For a quarter-century, Jamaica has pretended to dismantle this machinery. Common Entrance was abolished in 1999 after the country acknowledged the harm of sorting children in a single morning. GSAT followed, then PEP, promising a fuller profile of the child. Three names, one unbroken architecture. The exam changed; the hierarchy remained.
Ascot’s offence was not aberration but candour. In costume and seating, the school staged what the system does quietly each year. Reports that excluded students were assigned sewing and told to dress as tradespeople only sharpened the message: some are the crème de la crème; the rest must learn their place.
That instinct is old. More than a decade ago, a CAPRI-PREAL report card noted a reluctance to enter weaker students for national exams. The urge to hide the struggling child from public record is longstanding. Ascot simply moved it from exam hall to graduation lawn.
The inequality beneath it is not rhetorical. In 2021, the Jamaica Education Transformation Commission concluded there are effectively two systems: about 42 traditional schools serving mainly the middle and upper classes, and more than 200 non-traditional schools for everyone else. A further tier is so under-resourced that many recorded no CSEC passes. Schools mirror a deeply unequal society.

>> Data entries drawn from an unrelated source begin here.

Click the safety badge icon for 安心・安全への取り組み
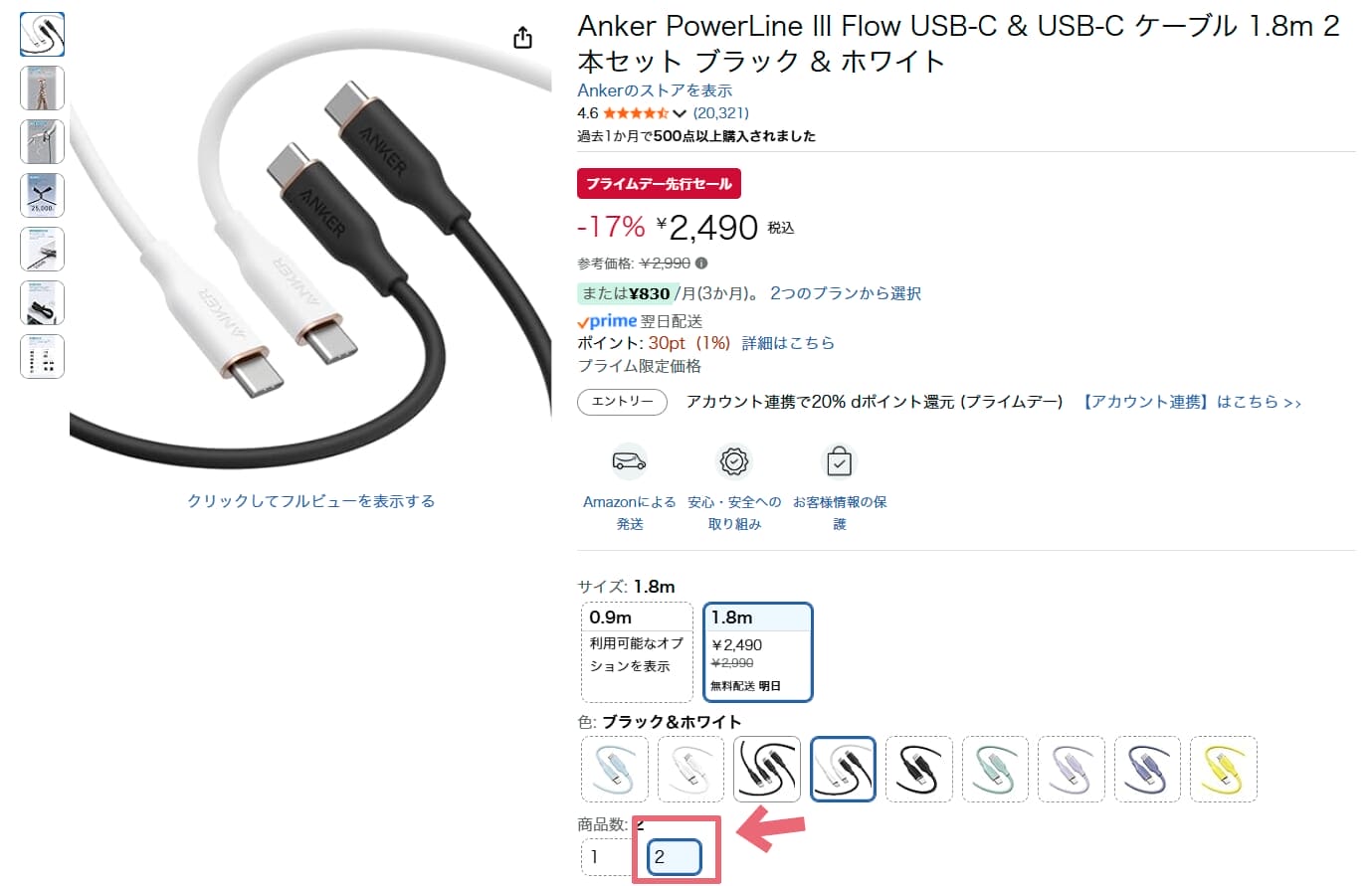The width and height of the screenshot is (1372, 886). click(x=733, y=461)

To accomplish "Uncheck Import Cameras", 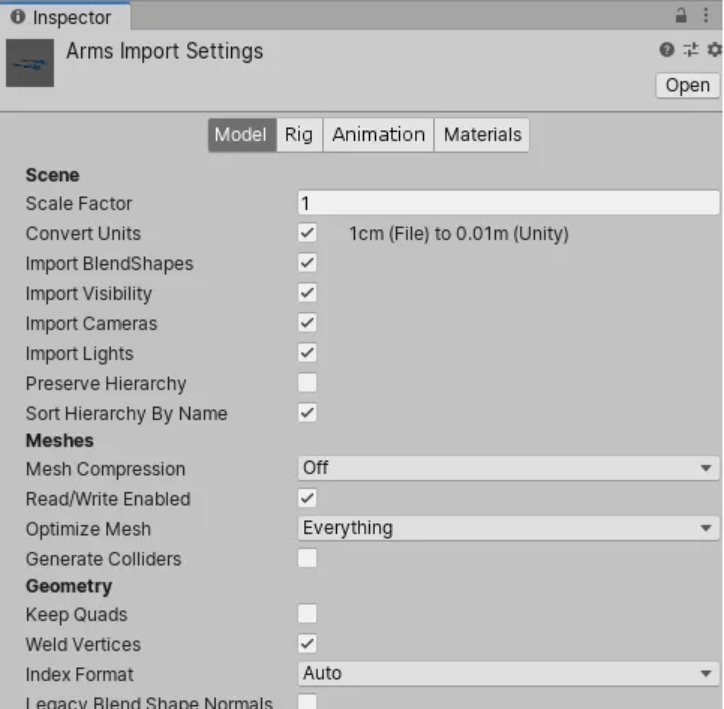I will (x=308, y=323).
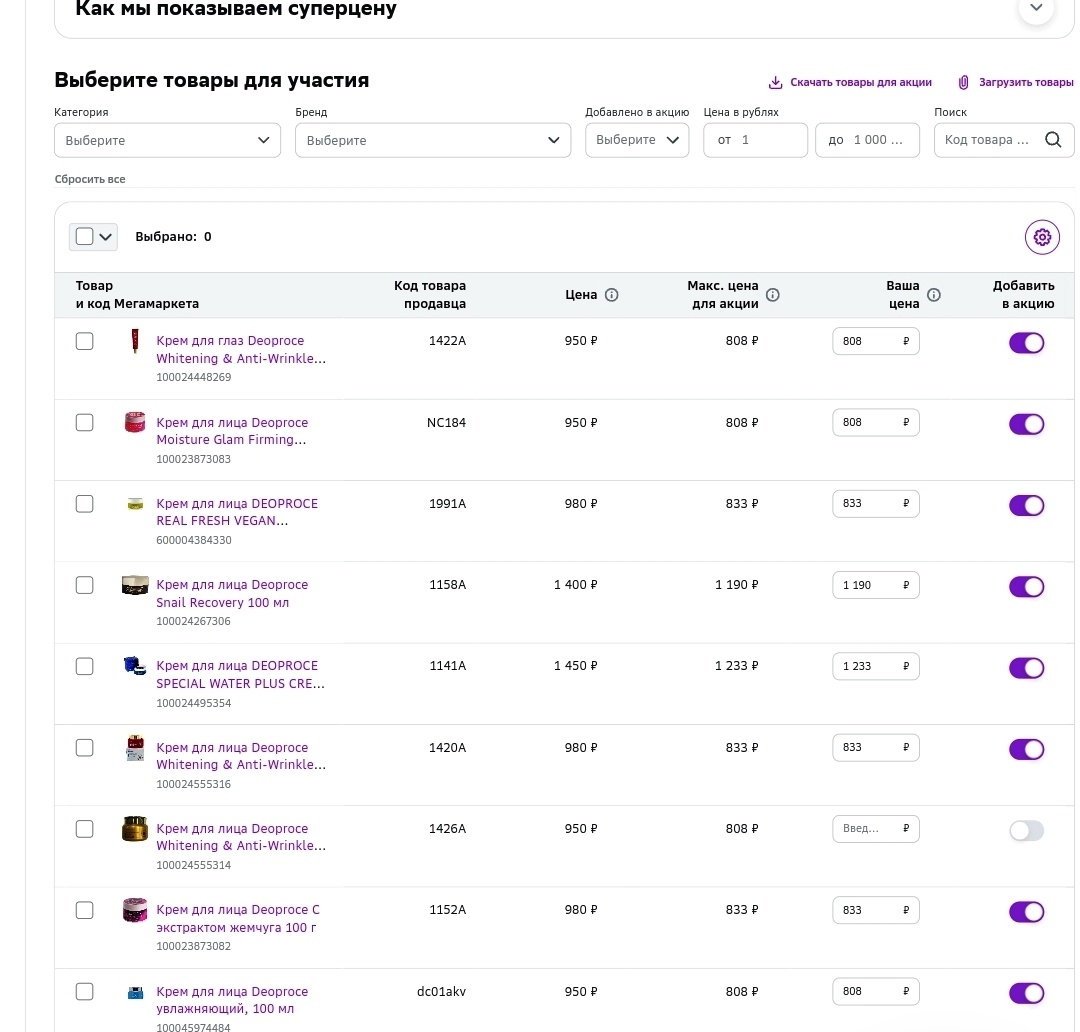Click paperclip icon for Загрузить товары

point(964,83)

The commission also punctured the merit myth: a child’s CSEC results can largely be predicted from GSAT scores. Prestige schools tend to inherit achievement. Some elite institutions add less value than their reputations suggest, while certain inner-city and rural schools add more than expected.
Set this beside Ascot. The “proficiency” used to deny gowns reflects where children start as much as effort. In punishing disadvantage and rewarding advantage, the school reproduced the system in miniature.
A graduation marks completion, not rank. Every child who finishes primary school has earned the gown; it belongs to the milestone, not the mark.
If this episode is to matter, let it be more than one reprimand. Let it force us to stop renaming exams and start dismantling the two Jamaicas our own commission describes. Children should not have to wait for a fourth acronym.